Ini adalah kedua kalinya dalam waktu kurang dari sebulan, Paus yang berusia 85 tahun tersbeut berbicara tentang masalah itu. Tiga minggu lalu, dia mengutuk misinformasi ideologis yang "tidak berdasar" tentang vaksin, mendukung kampanye vaksinasi nasional dan menyebut perawatan kesehatan sebagai kewajiban moral.
Paus Fransiskus menyampaikan hal ini dalam pidatonya di hadapan anggota catholicfactchecking.com, konsorsium media Katolik yang situs webnya bertujuan untuk "mengklarifikasi berita palsu dan informasi yang menyesatkan" tentang vaksin melawan COVID-19.

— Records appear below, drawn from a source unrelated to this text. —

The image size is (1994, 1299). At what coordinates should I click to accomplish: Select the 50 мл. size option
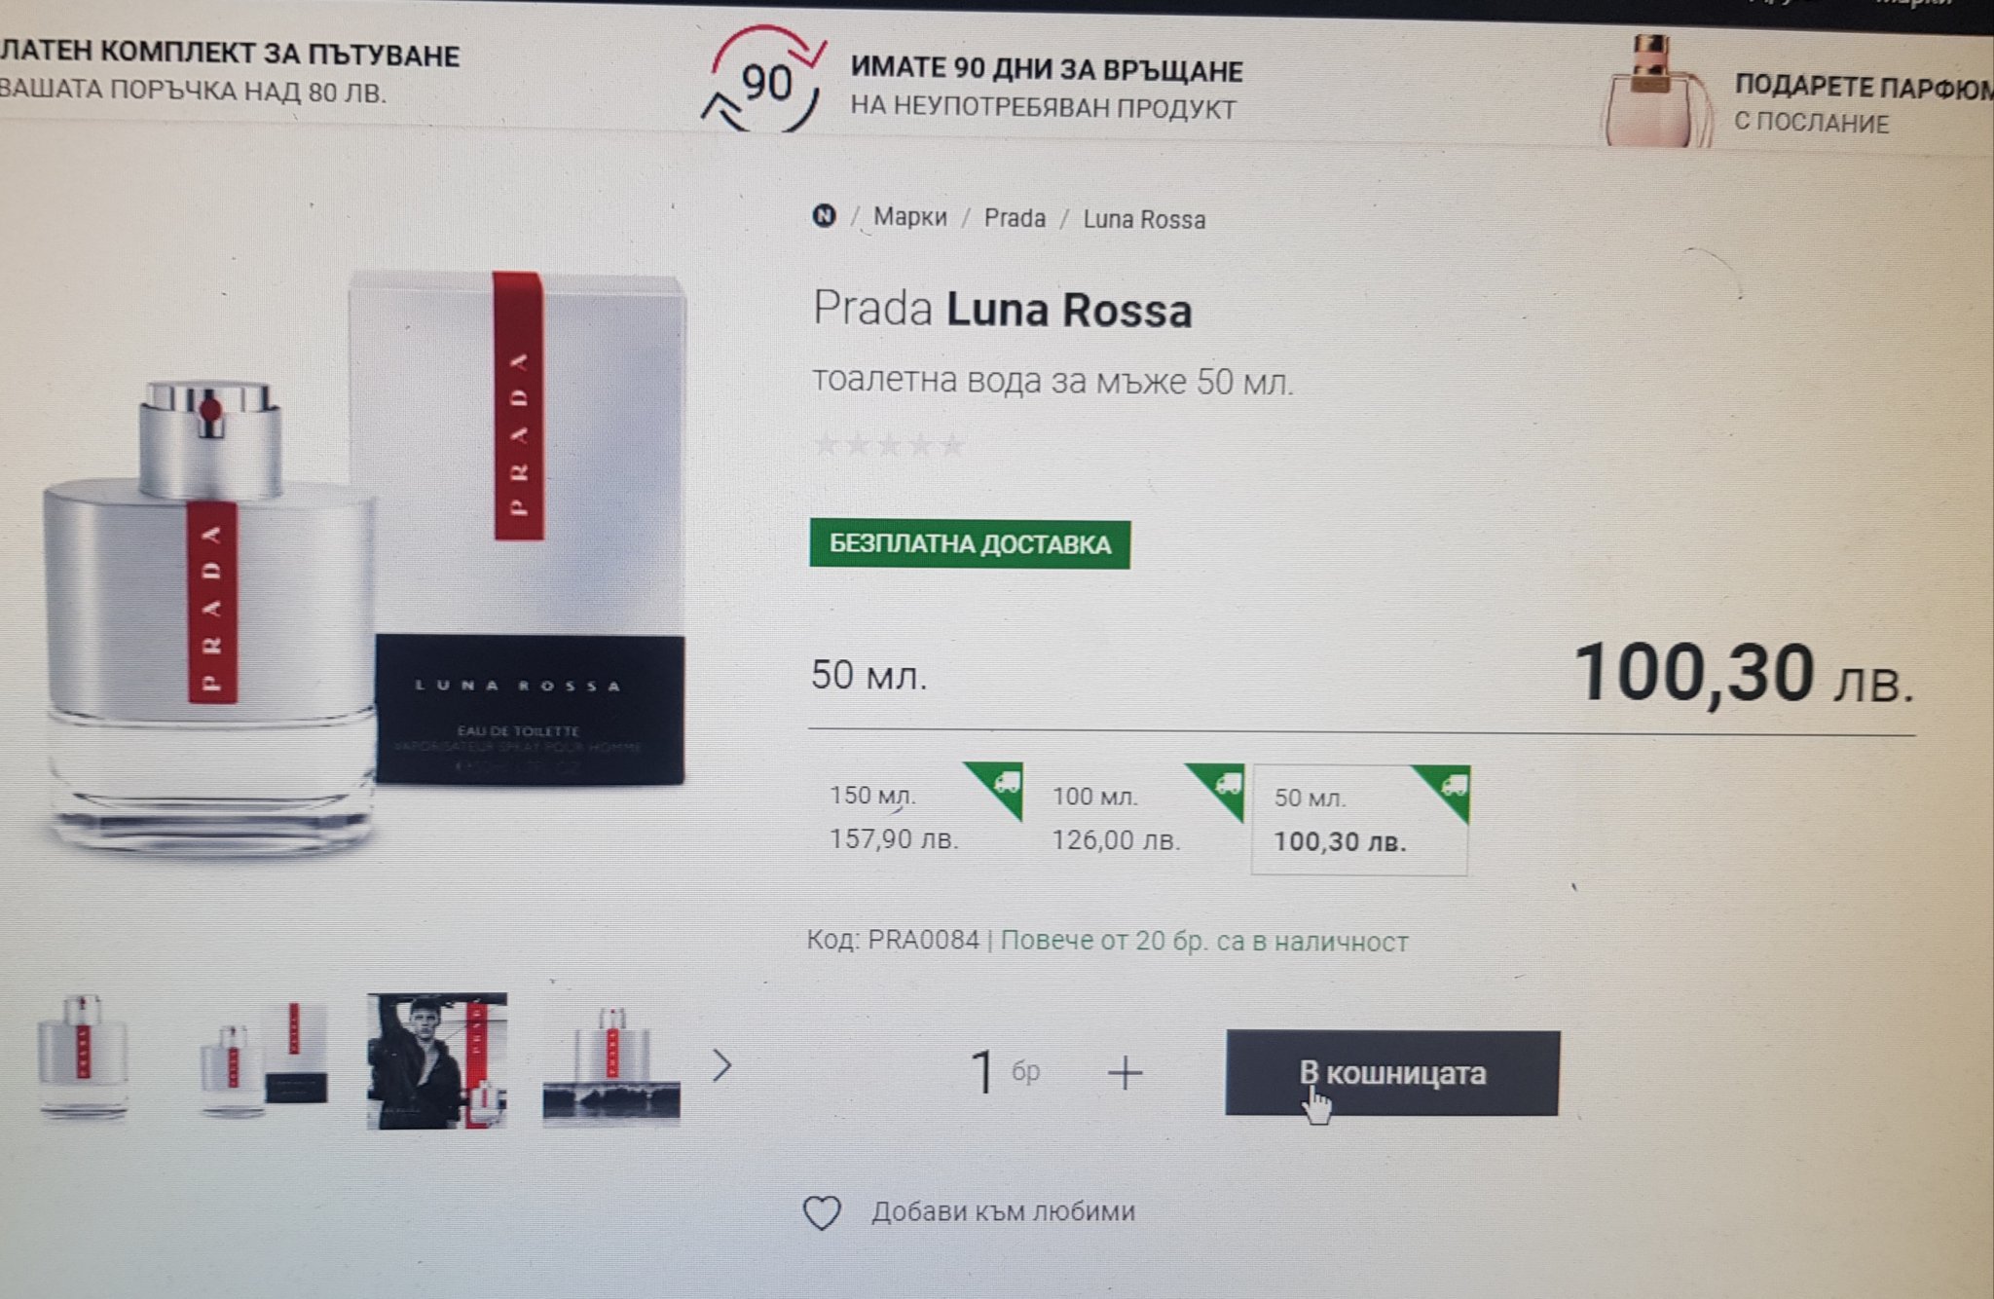(x=1360, y=820)
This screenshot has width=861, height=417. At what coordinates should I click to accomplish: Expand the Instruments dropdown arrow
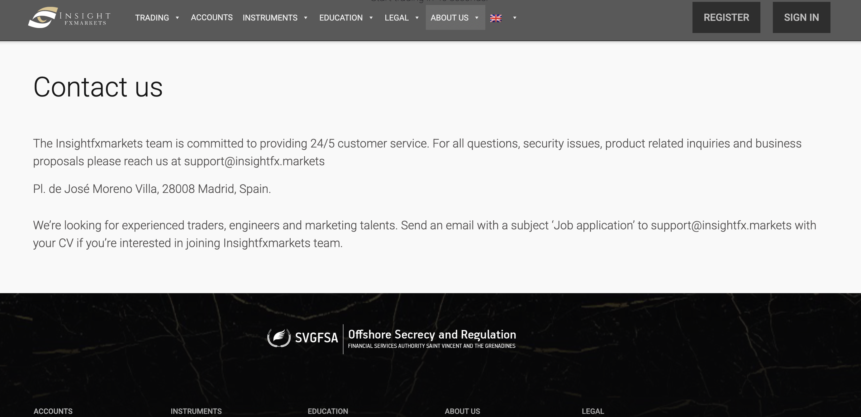(x=305, y=18)
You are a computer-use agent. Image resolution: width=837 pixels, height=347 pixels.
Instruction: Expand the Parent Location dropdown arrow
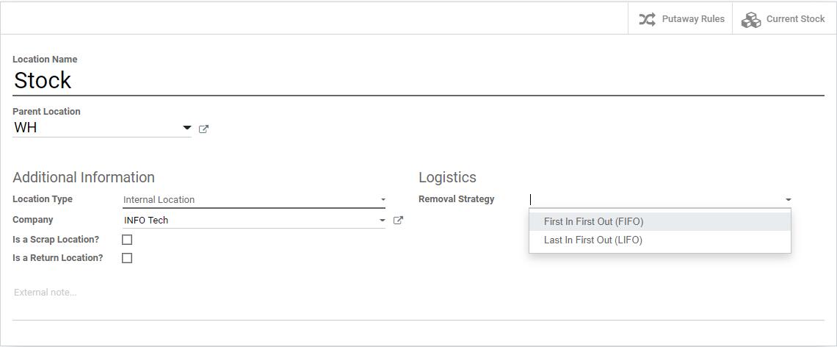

"Diberi informasi yang benar, dibantu untuk memahami situasi berdasarkan data ilmiah dan bukan berita palsu, adalah hak asasi manusia," ujar Paus Fransiskus mengutip Reuters 28 Januari.

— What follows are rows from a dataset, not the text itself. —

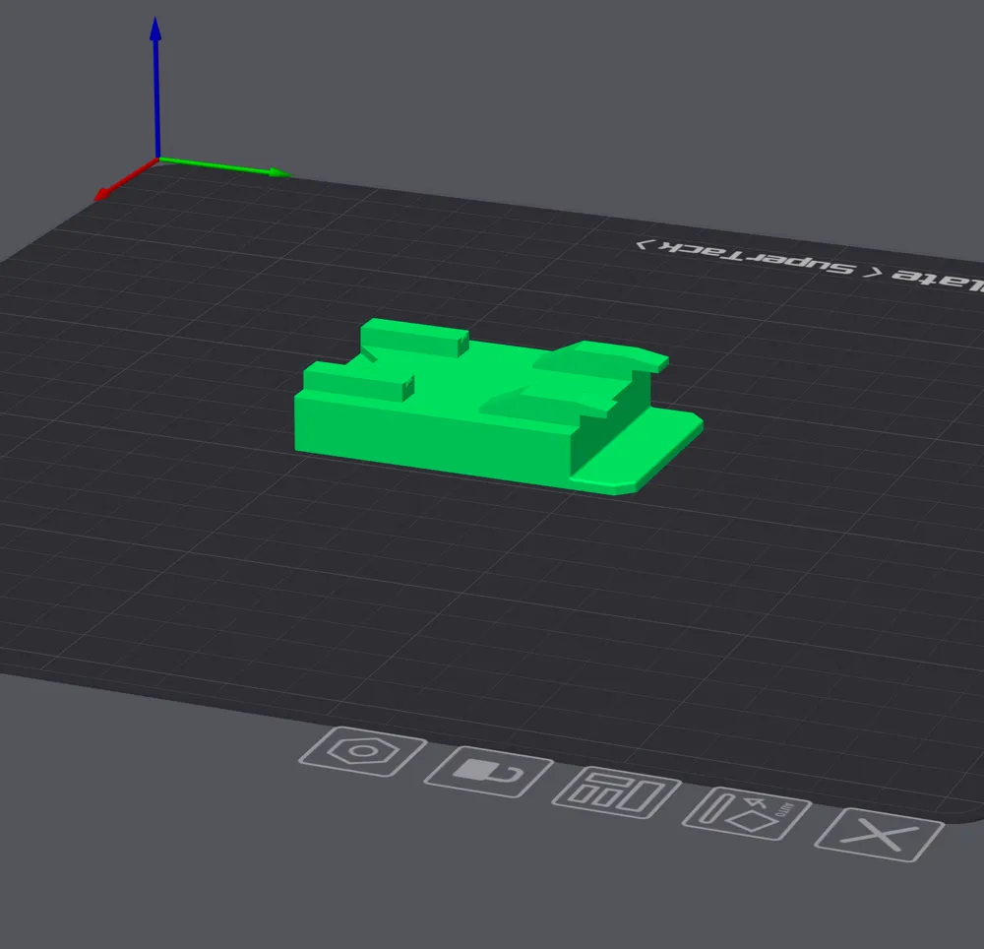Toggle the plate lock icon
The width and height of the screenshot is (984, 949).
[x=488, y=772]
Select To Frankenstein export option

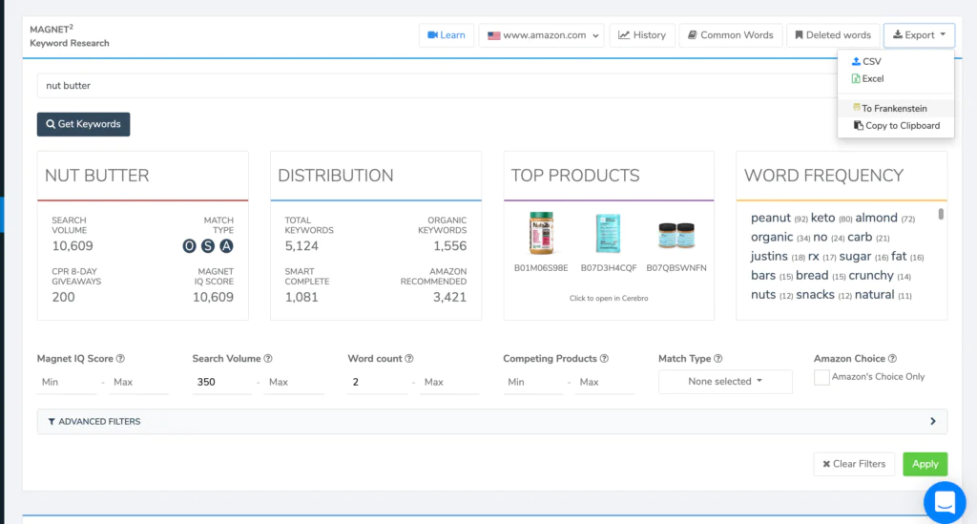click(890, 109)

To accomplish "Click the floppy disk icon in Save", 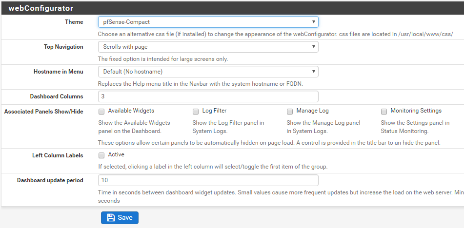I will coord(111,218).
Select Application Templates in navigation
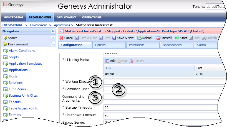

"Informasi yang benar harus dipastikan, terutama bagi mereka yang kurang memiliki perlengkapan, bagi yang paling lemah dan bagi mereka yang paling rentan," papar Paus Fransiskus.
Dalam kesempatan tersebut, Paus Fransiskus mengecam penyebaran 'infodemik' yang menurutnya merupakan distorsi realitas berdasarkan ketakutan, berita palsu atau rekaan dan 'informasi yang diduga ilmiah.'
Orang-orang yang percaya berita palsu tidak boleh ditempatkan di 'Ghetto', tetapi upaya harus dilakukan untuk mencoba memenangkan mereka kepada kebenaran ilmiah.

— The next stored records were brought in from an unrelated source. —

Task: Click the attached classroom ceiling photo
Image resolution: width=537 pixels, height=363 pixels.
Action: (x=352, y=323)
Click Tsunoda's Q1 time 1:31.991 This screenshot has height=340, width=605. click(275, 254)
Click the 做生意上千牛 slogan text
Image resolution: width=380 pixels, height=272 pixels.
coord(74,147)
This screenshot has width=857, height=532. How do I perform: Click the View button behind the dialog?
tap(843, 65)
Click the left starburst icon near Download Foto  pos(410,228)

"Berita palsu harus disangkal, tetapi setiap orang harus selalu dihormati, karena mereka sering mempercayainya tanpa kesadaran atau tanggung jawab penuh," tegasnya.
Penting untuk Paus Fransiskus menyampaikan pidatonya kepada kelompok media Katolik. Sebelumnya, beberapa outlet, blog dan situs web Katolik sayap kanan telah ditutup oleh platform media sosial seperti Facebook dan Twitter, karena menyebarkan disinformasi COVID-19. Banyak yang pindah ke platform lain.
BACA JUGA:
Beberapa media Katolik sayap kanan secara teratur menayangkan kritik paling keras terhadap Paus Fransiskus, seperti Uskup Agung Carlo Maria Vigano, seorang Italia yang telah bersembunyi selama hampir tiga tahun sejak mengeluarkan selebaran menentang Paus Francis yang menuntut pengunduran dirinya.
Untuk diketahui, dalam sebuah surat kepada pengikut bulan ini, Vigano mengatakan virus yang diproduksi di laboratorium adalah bagian dari plot global "untuk menghapus semua jejak identitas kita sebagai orang Kristen". Dia juga menyangkal adanya pandemi dan menyebutnya sebagai pekerjaan setan.